Furthermore, GMV of the left mPFC was negatively associated with DS, indexed by SADS scores. As pointed out by Wager et al. (2008), the mPFC is involved in the successful downregulation of negative emotions. In line, the present results indicate that greater GMV in the mPFC also facilitates the controlling of one’s own disgust feelings.

It is worth to mention that we found the same positive correlational pattern as Cisler et al. (2008) between DS and emotion regulation capacity indicating that both constructs not only share common variance but also own distinct characteristics.

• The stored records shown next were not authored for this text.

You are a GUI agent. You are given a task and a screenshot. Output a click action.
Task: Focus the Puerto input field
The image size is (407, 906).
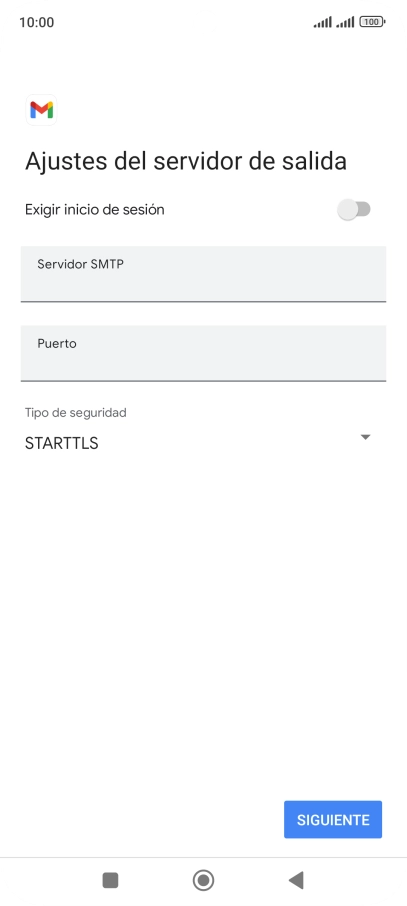click(x=204, y=353)
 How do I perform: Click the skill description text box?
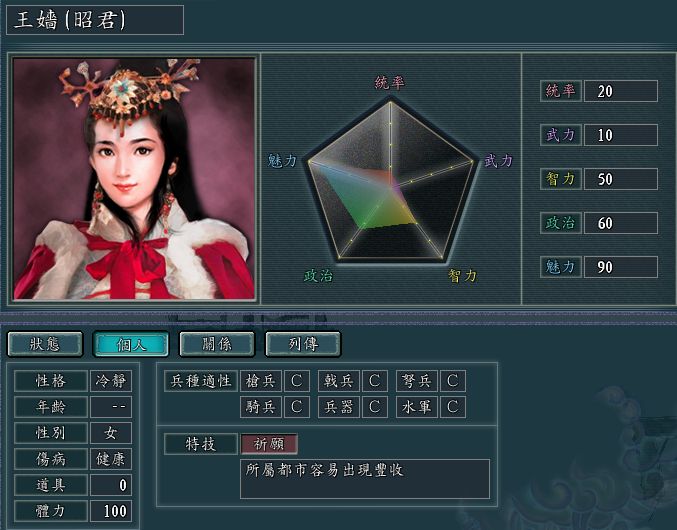pyautogui.click(x=365, y=479)
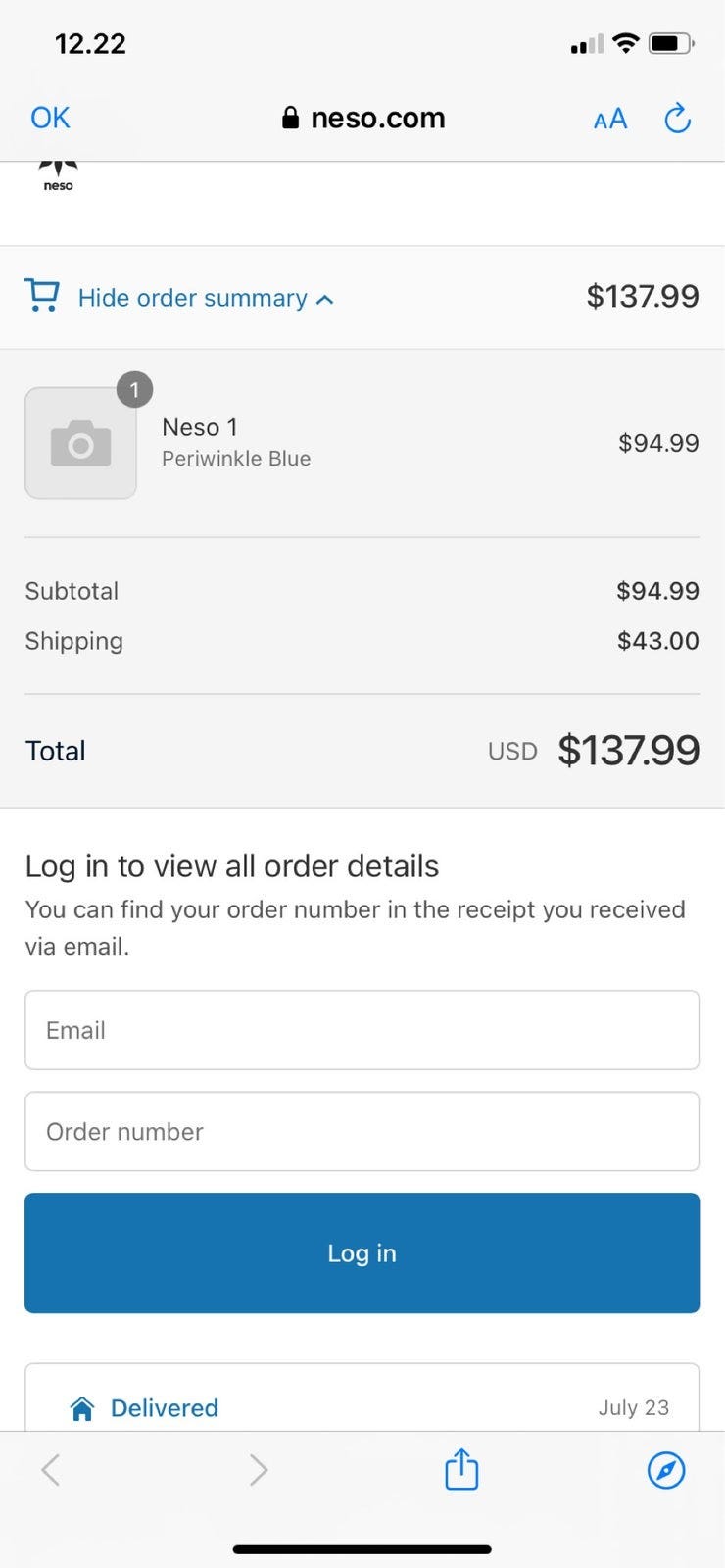
Task: Collapse the Hide order summary expander
Action: click(193, 298)
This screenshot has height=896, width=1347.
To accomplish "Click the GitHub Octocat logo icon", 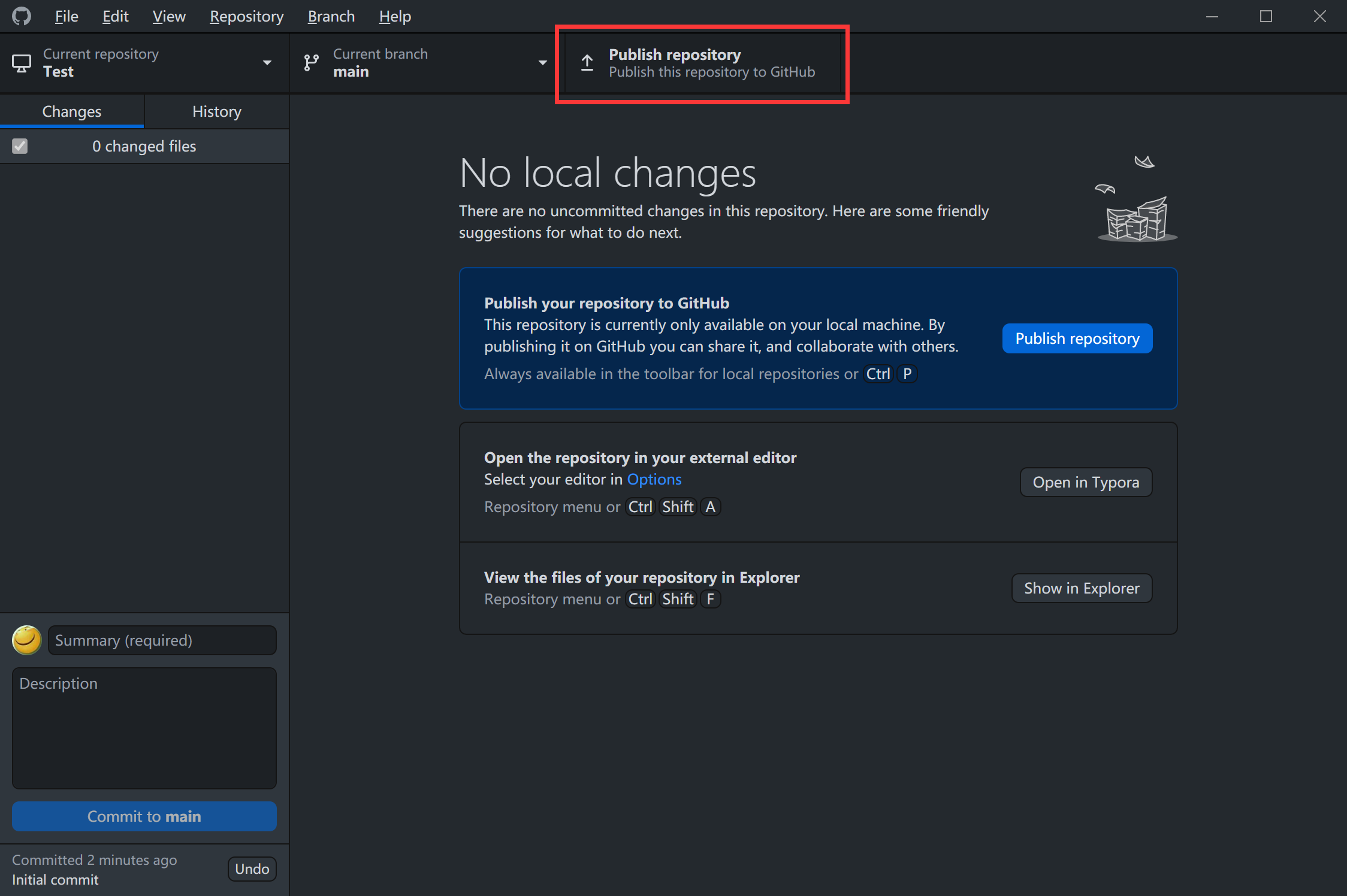I will [x=22, y=16].
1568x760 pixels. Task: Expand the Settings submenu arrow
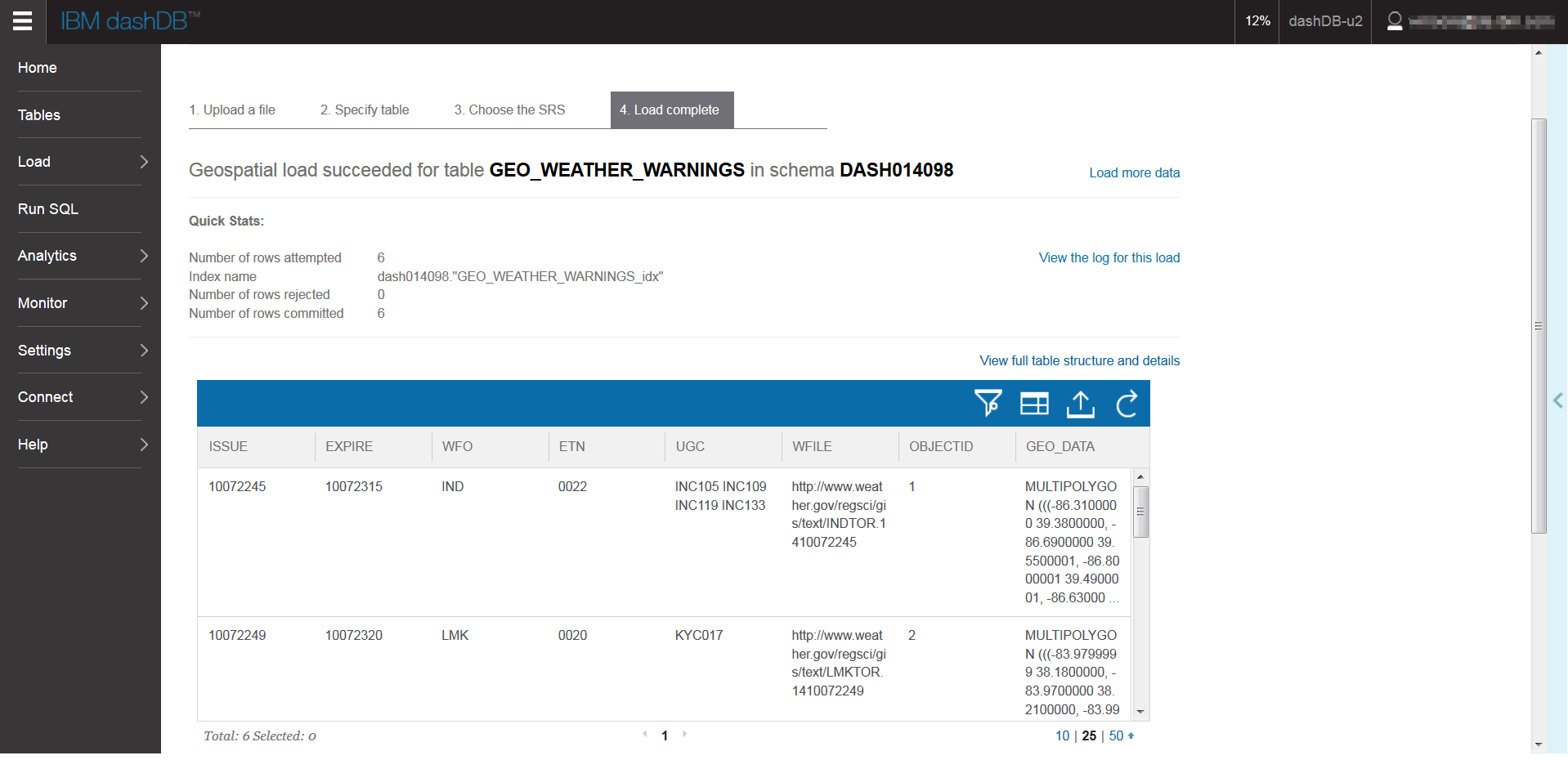[x=144, y=351]
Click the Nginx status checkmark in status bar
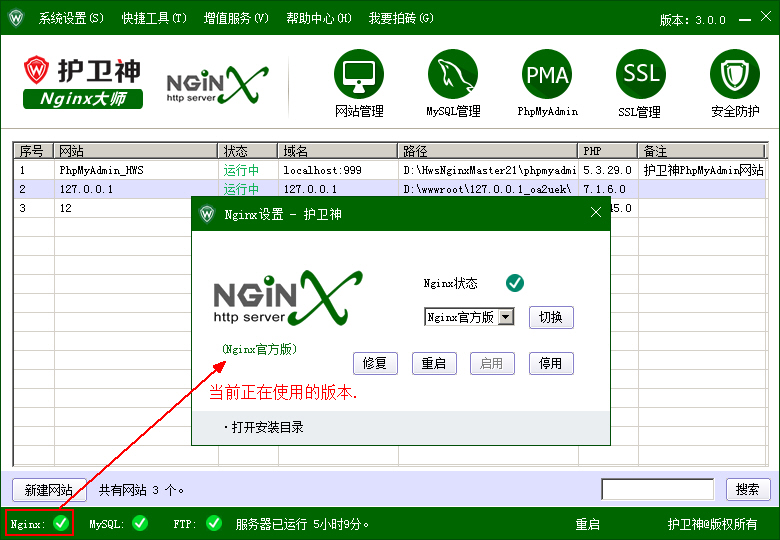The width and height of the screenshot is (780, 540). tap(61, 523)
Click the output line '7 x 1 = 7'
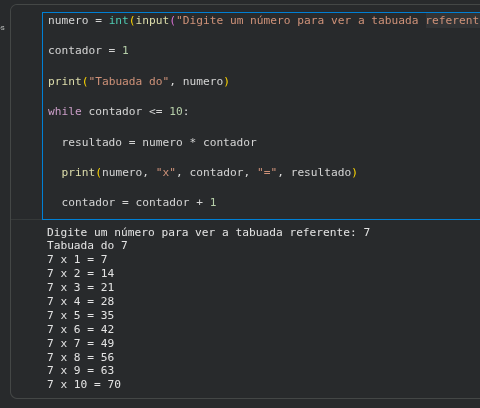This screenshot has width=480, height=408. pyautogui.click(x=77, y=259)
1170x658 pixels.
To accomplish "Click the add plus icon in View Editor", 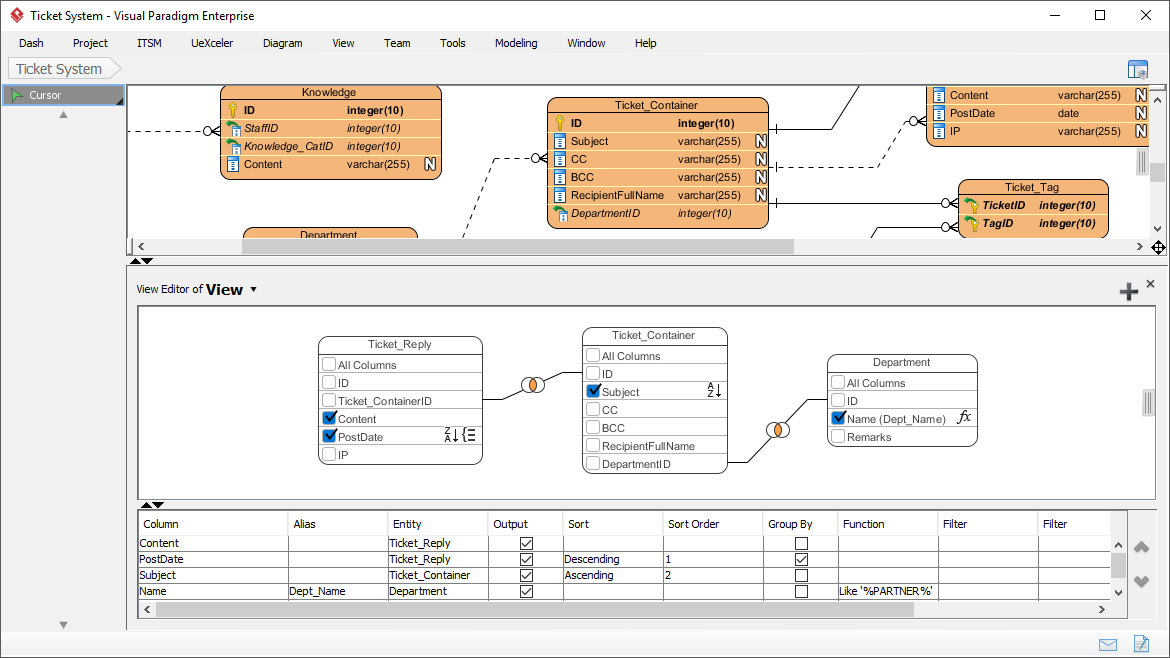I will pyautogui.click(x=1128, y=291).
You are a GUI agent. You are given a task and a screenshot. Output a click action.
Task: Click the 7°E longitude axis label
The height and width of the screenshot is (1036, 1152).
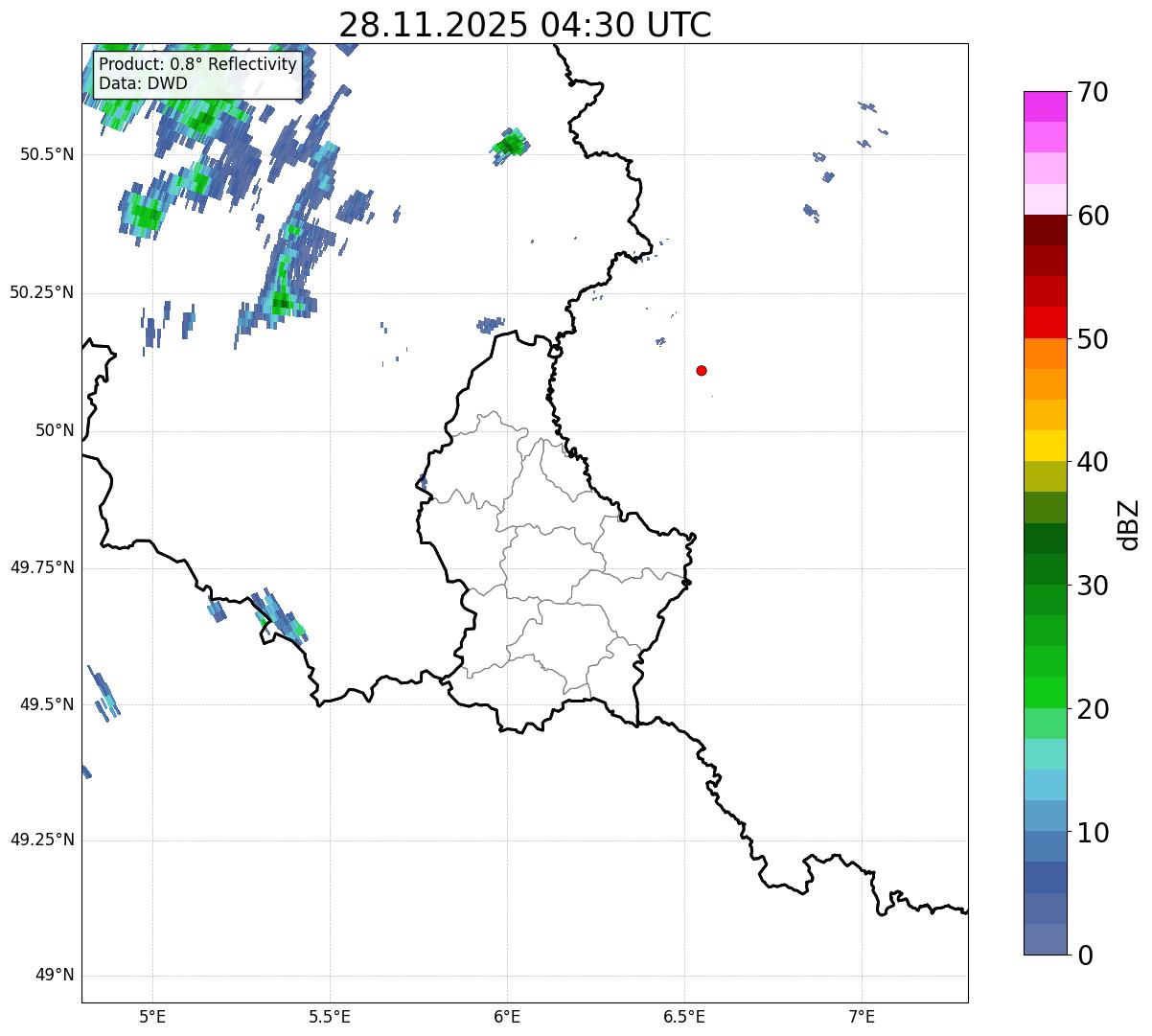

We have to mention the following limitation of our study. We only investigated females, because of gender differences in emotion regulation strategies. Women more frequently report to use cognitive appraisal (i.e., reinterpretation of an emotion-eliciting situation) in contrast to men (Gross & John, 2003). Therefore, the present results cannot be generalized to men.

In conclusion, this is the first study that revealed a differential association between GMV of frontal regions and disgust regulation and nonspecific emotion regulation strategies on the trait level.